Joker Renaissance

L e Joker a quitté la scène sans son visage. Celui-ci, découpé par le Taxidermiste, trône au commissariat de Gotham City. Alors, lorsque le Clown Prince du Crime veut organiser de nouvelles farces, il commence par récupérer son rictus. Les forces de police sont décimées. Batman et sa garde rapprochée sont mobilisés. Qu’a fait le Joker pendant un an ? Que prépare-t-il ? Il semble vouloir s’en prendre au maire et donne rendez-vous au chevalier noir dans les locaux d’A.C.E. Chemical, là où il prit un bain fatal autrefois. Harley Quinn, la « magnifique aberration rafistolée par [ses] mensonges » s’occupe de la basse besogne. Ainsi débute Le Deuil de la famille, scénarisé par Scott Snyder et mis en image par Greg Capullo.

Dans Fini de jouer, des mêmes auteurs, le justicier est attaqué par la Ligue, censée être son alliée. Ce sera une guerre bactériologique, faisant des détours par l’assassinat des parents de Bruce Wayne, les entrailles de la ville tentaculaire et l’interrogation sur ce qui lie les deux protagonistes.

Les deux autres récits, L’Homme pâle et Mon meilleur ami, plus courts, écrits par James Tynion IV, dressent respectivement un portrait du Joker en Diable et en harceleur d’un journaliste qui avait saisi une de ses failles.

Ce recueil de plus de quatre cents pages met en scène le retour du Joker après l’An zéro et à la suite de l’épisode de la confrérie des Hiboux. Le fou grimaçant est au centre des débats. Il apparaît tour à tour en chimiste, humoriste, manipulateur, psychologue et metteur en scène. Face à lui, dans sa carapace sombre, Batman a peur, est rongé par les doutes et n’a plus tout à fait confiance dans son entourage. Les scénaristes jouent sur cette confrontation des frères ennemis et leur incapacité à achever et faire disparaître l’autre définitivement.

Greg Capullo, maîtrisant désormais parfaitement cet univers sombre, transporte et inquiète grâce à des clairs-obscurs subtils, à des déclinaisons infinies de gris et au recours à une pénombre omniprésente. La noirceur des teintes et le raffinement du trait rendent parfaitement les paradoxes du personnage principal. Cadrages improbables et perspectives folles présentent le monde tel qu'un aliéné de l'asile d'Arkham pourrait le percevoir.
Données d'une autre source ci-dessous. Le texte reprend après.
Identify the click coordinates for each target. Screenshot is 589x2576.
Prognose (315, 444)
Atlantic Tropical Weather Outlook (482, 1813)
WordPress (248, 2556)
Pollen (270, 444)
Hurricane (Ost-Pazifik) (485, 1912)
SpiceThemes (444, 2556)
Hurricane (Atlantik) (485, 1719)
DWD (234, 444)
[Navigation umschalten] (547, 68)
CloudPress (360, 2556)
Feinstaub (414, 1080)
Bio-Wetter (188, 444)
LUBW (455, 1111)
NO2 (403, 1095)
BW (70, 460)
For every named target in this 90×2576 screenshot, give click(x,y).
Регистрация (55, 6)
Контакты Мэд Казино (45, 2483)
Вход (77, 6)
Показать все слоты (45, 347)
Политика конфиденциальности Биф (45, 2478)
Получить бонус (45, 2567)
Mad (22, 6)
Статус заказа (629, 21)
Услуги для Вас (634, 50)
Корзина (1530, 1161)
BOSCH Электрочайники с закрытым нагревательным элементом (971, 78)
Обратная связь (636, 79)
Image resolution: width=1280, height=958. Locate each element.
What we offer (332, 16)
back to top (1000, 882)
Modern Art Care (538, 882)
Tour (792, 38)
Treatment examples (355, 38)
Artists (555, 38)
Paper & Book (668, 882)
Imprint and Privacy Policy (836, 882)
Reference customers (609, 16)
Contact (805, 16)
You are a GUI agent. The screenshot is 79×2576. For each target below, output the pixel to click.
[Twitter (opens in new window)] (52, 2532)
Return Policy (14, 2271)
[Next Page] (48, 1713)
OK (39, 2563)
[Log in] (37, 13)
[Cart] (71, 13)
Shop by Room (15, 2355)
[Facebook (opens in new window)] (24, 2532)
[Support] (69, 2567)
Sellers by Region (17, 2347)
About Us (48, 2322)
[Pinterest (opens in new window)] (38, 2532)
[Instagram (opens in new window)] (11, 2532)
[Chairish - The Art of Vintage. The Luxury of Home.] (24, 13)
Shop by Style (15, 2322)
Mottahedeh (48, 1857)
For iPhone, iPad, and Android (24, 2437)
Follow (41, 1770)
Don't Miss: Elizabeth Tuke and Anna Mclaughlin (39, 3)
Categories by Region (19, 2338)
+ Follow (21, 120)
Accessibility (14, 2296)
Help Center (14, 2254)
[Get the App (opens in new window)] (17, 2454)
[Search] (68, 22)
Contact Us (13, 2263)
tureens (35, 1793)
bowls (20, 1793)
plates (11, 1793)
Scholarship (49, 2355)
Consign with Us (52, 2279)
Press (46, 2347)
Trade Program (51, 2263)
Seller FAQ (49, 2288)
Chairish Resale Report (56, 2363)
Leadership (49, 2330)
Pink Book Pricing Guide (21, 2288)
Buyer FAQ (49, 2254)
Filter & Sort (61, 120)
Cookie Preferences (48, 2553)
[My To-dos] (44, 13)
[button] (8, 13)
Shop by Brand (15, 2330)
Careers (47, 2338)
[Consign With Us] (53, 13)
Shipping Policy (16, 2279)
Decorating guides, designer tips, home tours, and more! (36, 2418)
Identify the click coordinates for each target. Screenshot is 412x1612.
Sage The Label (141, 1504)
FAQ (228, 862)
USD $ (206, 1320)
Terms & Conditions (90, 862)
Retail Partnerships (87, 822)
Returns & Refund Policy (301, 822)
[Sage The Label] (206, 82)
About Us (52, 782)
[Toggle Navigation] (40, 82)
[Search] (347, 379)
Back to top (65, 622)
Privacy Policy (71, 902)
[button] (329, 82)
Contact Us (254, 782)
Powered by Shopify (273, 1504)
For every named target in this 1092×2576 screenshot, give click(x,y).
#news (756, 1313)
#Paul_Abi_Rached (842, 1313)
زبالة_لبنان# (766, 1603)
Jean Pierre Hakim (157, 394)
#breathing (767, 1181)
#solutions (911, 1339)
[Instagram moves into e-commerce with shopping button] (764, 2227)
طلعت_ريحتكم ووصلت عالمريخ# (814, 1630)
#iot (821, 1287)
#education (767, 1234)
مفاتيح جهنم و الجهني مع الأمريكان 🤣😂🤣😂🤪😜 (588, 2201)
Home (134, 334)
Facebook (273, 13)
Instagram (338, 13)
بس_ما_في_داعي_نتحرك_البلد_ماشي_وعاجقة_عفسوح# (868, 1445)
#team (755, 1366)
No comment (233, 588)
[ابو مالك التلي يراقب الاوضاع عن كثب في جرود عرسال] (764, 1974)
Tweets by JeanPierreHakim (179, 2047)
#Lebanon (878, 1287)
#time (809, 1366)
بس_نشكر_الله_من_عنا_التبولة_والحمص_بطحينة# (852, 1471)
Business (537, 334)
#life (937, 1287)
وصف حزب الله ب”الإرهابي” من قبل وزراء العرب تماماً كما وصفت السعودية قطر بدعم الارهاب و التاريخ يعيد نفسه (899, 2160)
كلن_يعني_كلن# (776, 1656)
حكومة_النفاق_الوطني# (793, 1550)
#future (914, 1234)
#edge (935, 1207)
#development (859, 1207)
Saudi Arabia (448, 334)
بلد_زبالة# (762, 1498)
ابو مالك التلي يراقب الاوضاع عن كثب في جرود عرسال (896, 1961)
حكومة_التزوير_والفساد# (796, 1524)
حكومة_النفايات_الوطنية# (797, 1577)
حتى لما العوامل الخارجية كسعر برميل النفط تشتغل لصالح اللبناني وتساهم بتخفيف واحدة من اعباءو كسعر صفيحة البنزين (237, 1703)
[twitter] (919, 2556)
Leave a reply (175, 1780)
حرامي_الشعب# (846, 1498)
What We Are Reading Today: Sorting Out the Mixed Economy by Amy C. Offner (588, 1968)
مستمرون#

Alors que Joaquin Phoenix crève actuellement l’écran dans un film réalisé par Todd Phillips, le méchant le plus emblématique de la saga de la chauve-souris ne cesse d’être sollicité. Son potentiel narratif illimité permet d’interroger la folie et la normalité, le Bien et le Mal, le juste et l’arbitraire, l’imaginaire et la réalité. Satan, criminel, fou, clown, tout cela à la fois, le personnage aux cheveux verts fait du rire une arme de destruction massive. Mais qui est le Joker ? Ce pavé n’apportera pas forcément la réponse, mais pose la question avec une réelle jubilation.